Tamang’s work was initially criticized for creating a rift in Indigenous communities between women and men, but now both groups are active within the Indigenous movement at global and local levels. She says her plan was never to split the movement, but to make it stronger and create a community of co-existence within the Indigenous community. In Nepal, she says, “Indigenous people were not recognized for about 20 years. We were treated as a very different person, inferior, not even recognized as a citizen—so our language, our culture, everything was denied. About 1989, the Nepali democracy movement created an environment in which people, especially Indigenous people, had a little more freedom to express themselves and organize. Of course Indigenous Peoples’ organizations existed before, but they were underground because such organizations were illegal. In 1989 we also got the opportunity to attend international meetings and conferences for Indigenous people, and those meetings were empowering. I don’t know how much the formal agenda of those conferences helped us, but meeting people outside the meeting rooms and hearing experiences was marvelous.
“Back at home I was working at the regional level, ensuring the Indigenous women’s network, ensuring the Indigenous women’s forum, and then I was very active at the UN organizing and getting women recognized. From the UN I started organizing women at a global level, and this is how I became the chair of the Indigenous Women’s Caucus at the UN. Having the Permanent Forum, the first year was a celebration; the second year was on one theme, [and] the third year I said it should be about women because we are talking about half the population of Indigenous people. It was quite a struggle but finally I got it accepted. The best thing that happened was not only at the UN, but all the regions in Africa. Africa had a regional Indigenous women’s consultation, Asia had it, the Pacific, Europe, Latin America...so you know it was a great acceptance. Now Indigenous women are active at the global level as well as at the local level.”

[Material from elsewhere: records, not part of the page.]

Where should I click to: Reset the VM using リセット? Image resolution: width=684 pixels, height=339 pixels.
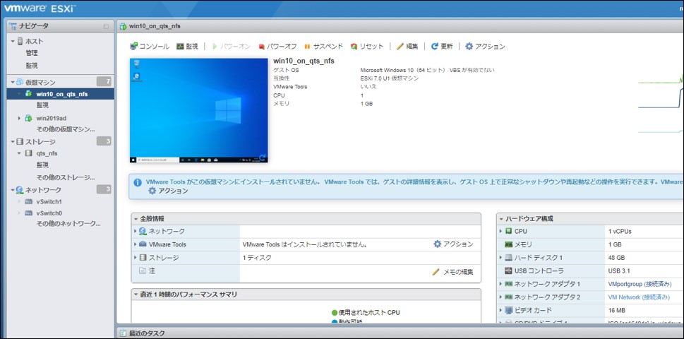pos(367,47)
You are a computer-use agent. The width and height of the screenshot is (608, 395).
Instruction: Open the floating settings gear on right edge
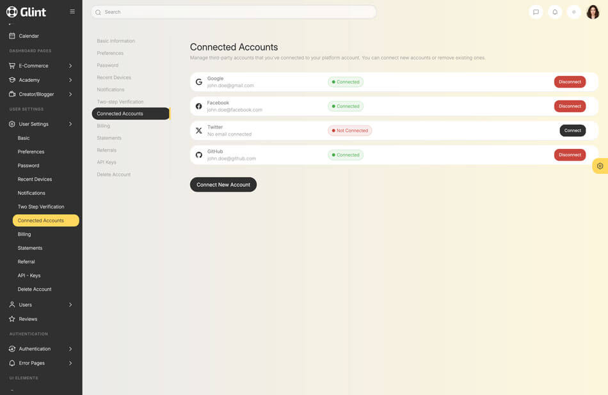[600, 166]
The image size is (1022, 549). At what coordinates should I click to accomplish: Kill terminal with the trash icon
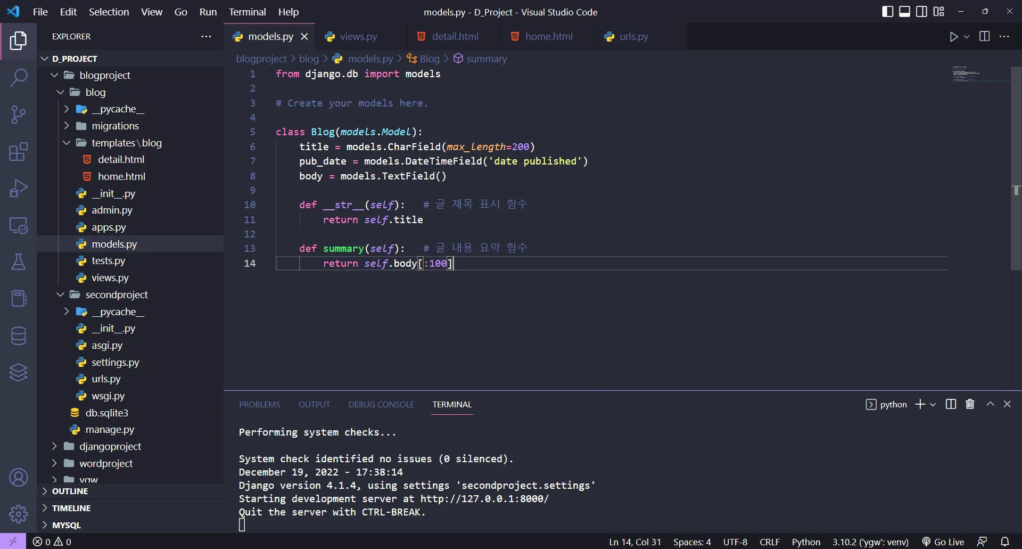970,404
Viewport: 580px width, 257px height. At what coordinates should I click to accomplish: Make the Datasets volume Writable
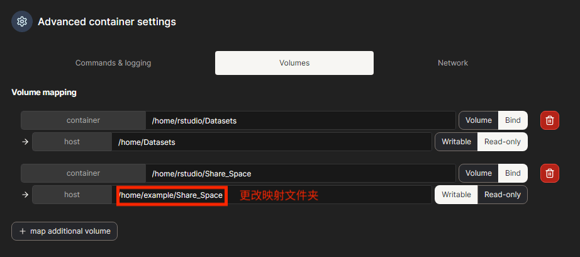(456, 142)
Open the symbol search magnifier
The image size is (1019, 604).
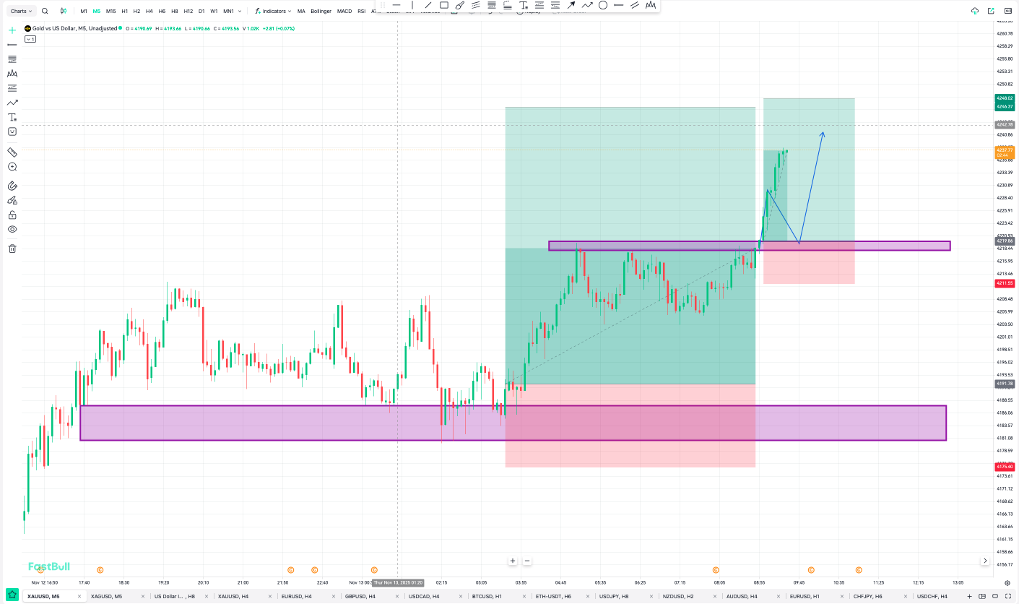point(45,11)
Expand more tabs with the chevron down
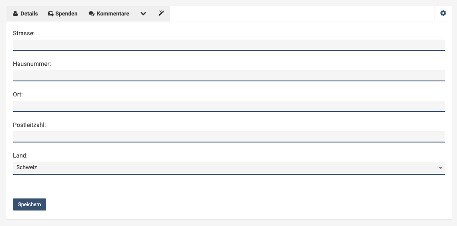This screenshot has width=457, height=226. pyautogui.click(x=143, y=14)

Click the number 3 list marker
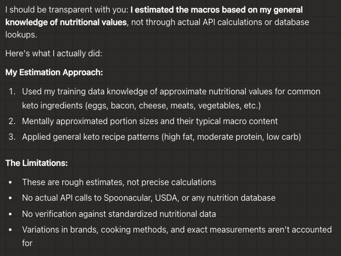click(x=12, y=137)
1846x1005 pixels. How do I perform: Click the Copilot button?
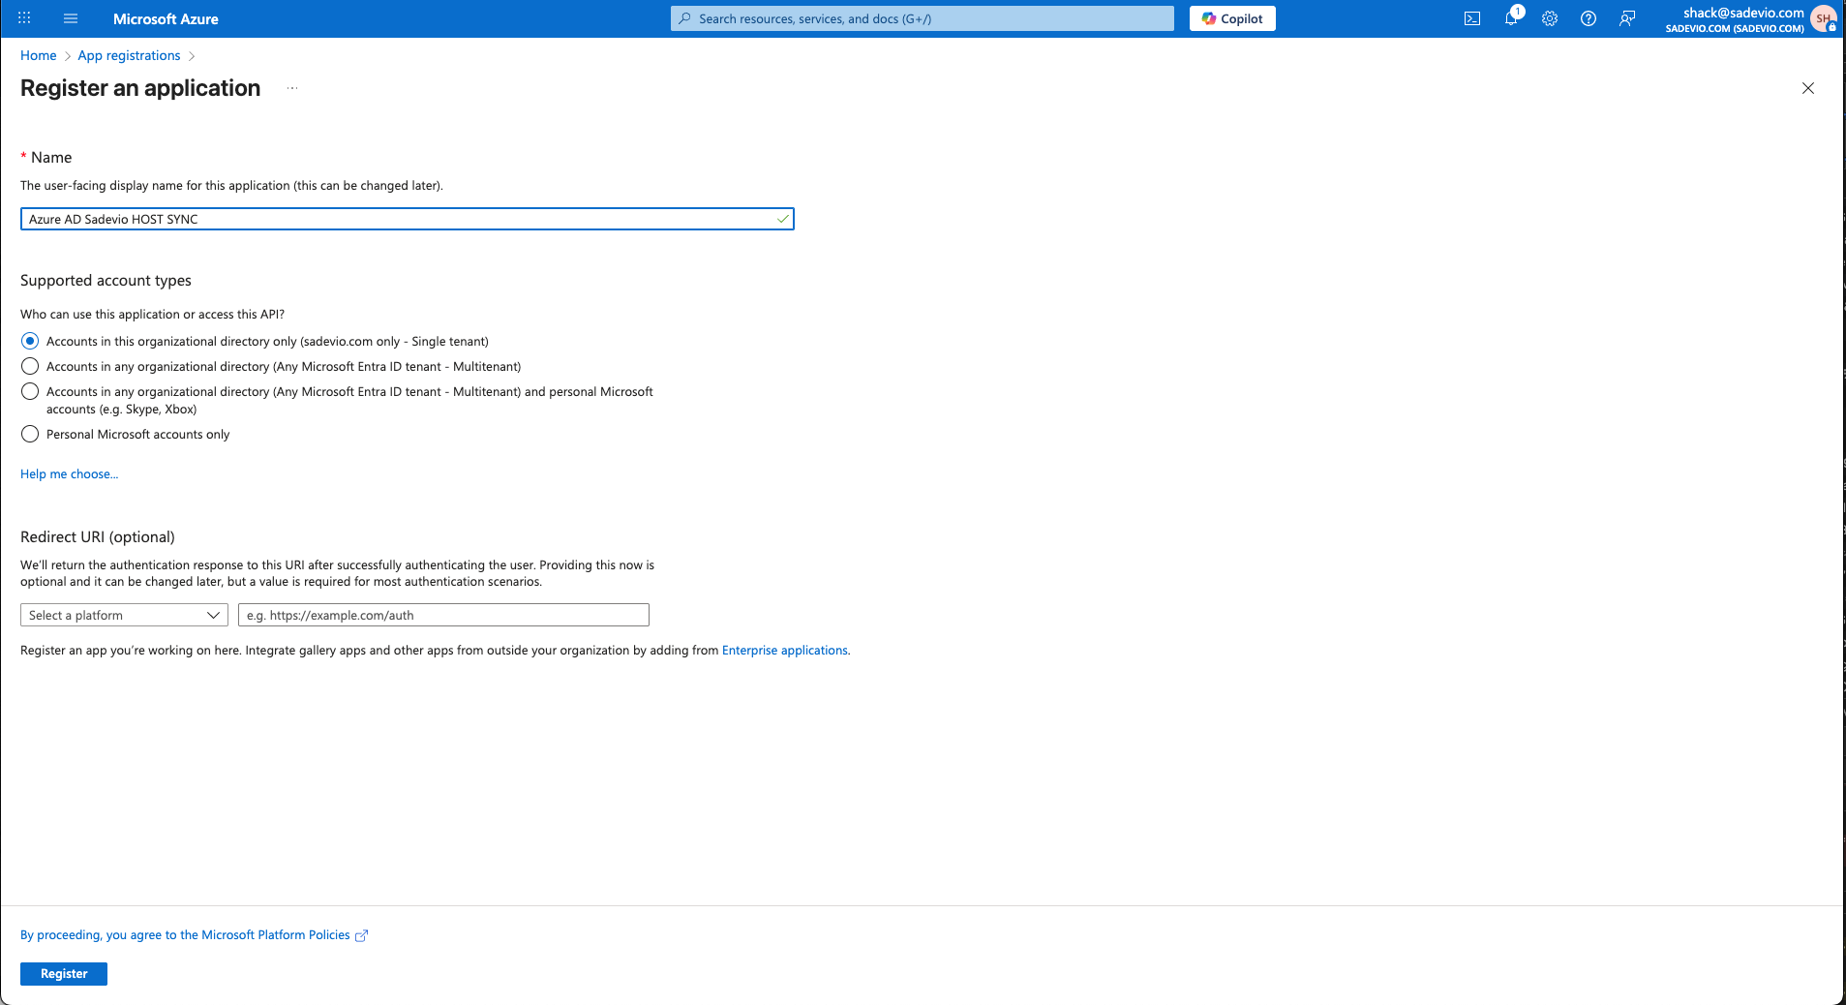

Tamang refers to the global Indigenous rights movement as an extended family. “The fun and excitement is meeting with Indigenous people from different parts [of the world]. They look different and speak different, but the problems they are suffering are the same,” she says. Still, attaining global recognition has been a process. “At the UN level, Indigenous people were not recognized. Now there is a lot of recognition; the UN even has this Declaration of Indigenous people, and we have a forum. Now there is a process. The change, in 10-15 years, the whole question of being recognized at the local level as well as at the global level—I think that is one of the greatest achievements.” Such achievements inspire Tamang to continue working for the full recognition, and acceptance, of Indigenous Peoples. “I want my look to be accepted, I want my color to be accepted. With [our] differences, we should be living together with full dignity,” she says. “This is the world that I want to see: where different colors, different languages, different looks live together without being discriminated. Being accepted, with full dignity.”